The Legislature has passed a bill creating a commission to study the issue of bullying in public housing complexes, an issue raised by Attleboro residents over the years.
State Rep. Paul Heroux, D-Attleboro, said he has been pushing for action for 2 1/2 years after hearing from residents.
He said City Councilor Richard Conti helped raise awareness of the issue in 2013, when he brought Attleboro residents with him to a hearing on Beacon Hill on the subject.
The bill mandates that a commission study the issue and recommend guidelines for anti-bullying policies.
A coalition of groups that advocated for the bill said elderly and disabled residents are often harassed and threatened in housing complexes.
Jonathan Gale, co-coordinator of the Stop Bullying Coalition, said the bill could help the situation.
“Unfortunately, a disproportionate number of people with disabilities find themselves living in public housing because they rely on a fixed government supported income,” he said.
“All too often, simply because of their disability, they are the victims of bullying, not only by other tenants, but by management as well. Now, for the first time, thanks to the hard work of our coalition partners and the positive response of the Legislature, we can finally start the process of listening, learning, educating, and putting into place laws and regulations that will give all of us the opportunity to live in a safe home and community.”
Heroux said the problem often comes down to residents not respecting boundaries.
For instance, he said one issue he was made aware of was residents threatening others so they would not have to share public spaces such as laundry rooms.
Heroux said he had filed a separate bill that would have required all public housing authorities to adopt policies dealing with bullying, but was agreeable to having a commission develop guidelines first.
The passage of the bill was one of the late-night moves by the Legislature over the weekend as its session came to a close.
State Rep. Betty Poirier, R-North Attleboro, said most of the big bills that were pending ended up getting approved, some at the last minute.
She said they included legislation involving economic development, ride-sharing services such as Uber and energy.
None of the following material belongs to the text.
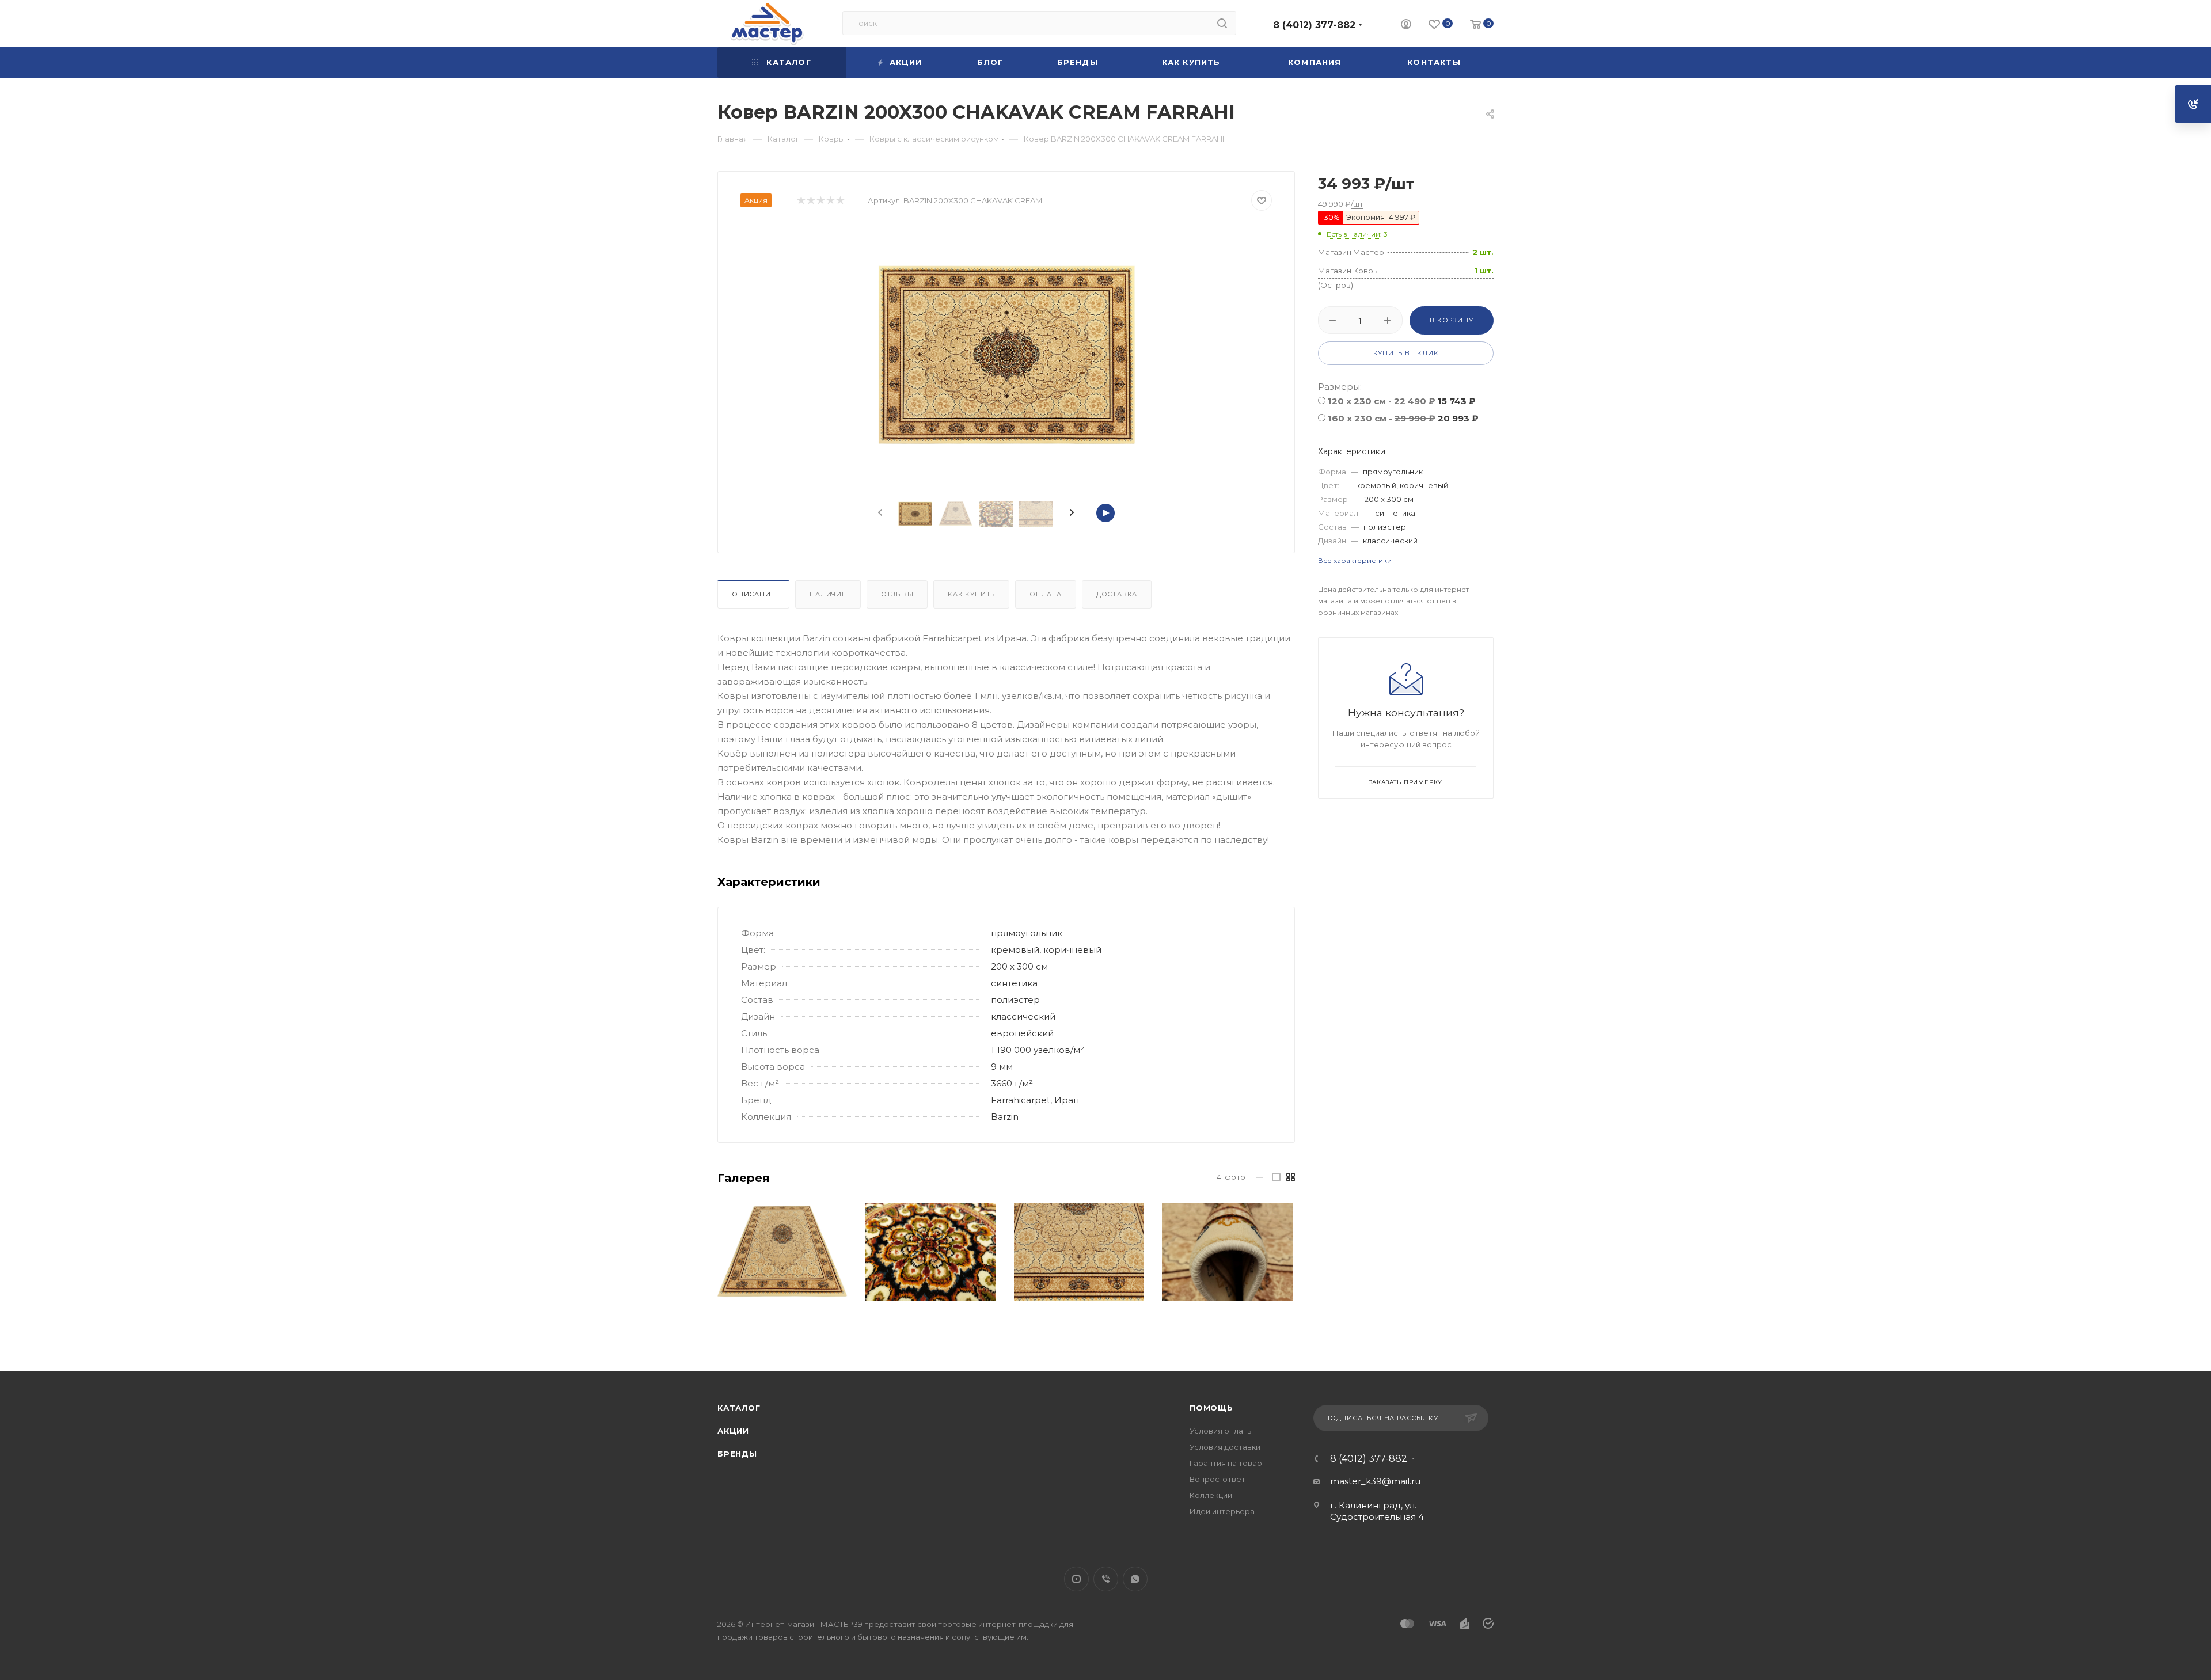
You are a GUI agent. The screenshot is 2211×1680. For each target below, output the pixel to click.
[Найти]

“It’s a crazy place. Everything seems to come together at the last moment,” she said of the midnight session at the Statehouse.
“Tremendous concessions” had to be made to get the Senate and House to agree on items such as the energy bill, she said. The bill has incentives for offshore wind power and purchasing hydroelectric power from Canada, a priority of Gov. Charlie Baker.
Heroux said there are positive aspects to the energy bill, but he was disappointed it did not do anything to support solar power.
State Rep. Steven Howitt, R-Seekonk, said the bill could help bring down the state’s high energy costs by providing new sources of power, but it will take time for powerlines and towers to be erected to carry the power to Massachusetts.
Poirier said one concern of hers is that the Legislature overrode so many of Baker’s budget cuts.
She said her concern is that if state revenue remains sluggish, larger cuts will have to be made halfway through the budget year.
Howitt said he tried to weigh the value of each veto being voted on.
For instance, as a member of a committee on tourism, he voted to override a veto of funding for cultural councils. He said he knows the funding pays dividends for the state.
Howitt said he was disappointed House and Senate conferees could not come to an agreement on a “non-compete” bill. The legislation would have eased restrictions some companies impose on employees who want to take jobs with competitors.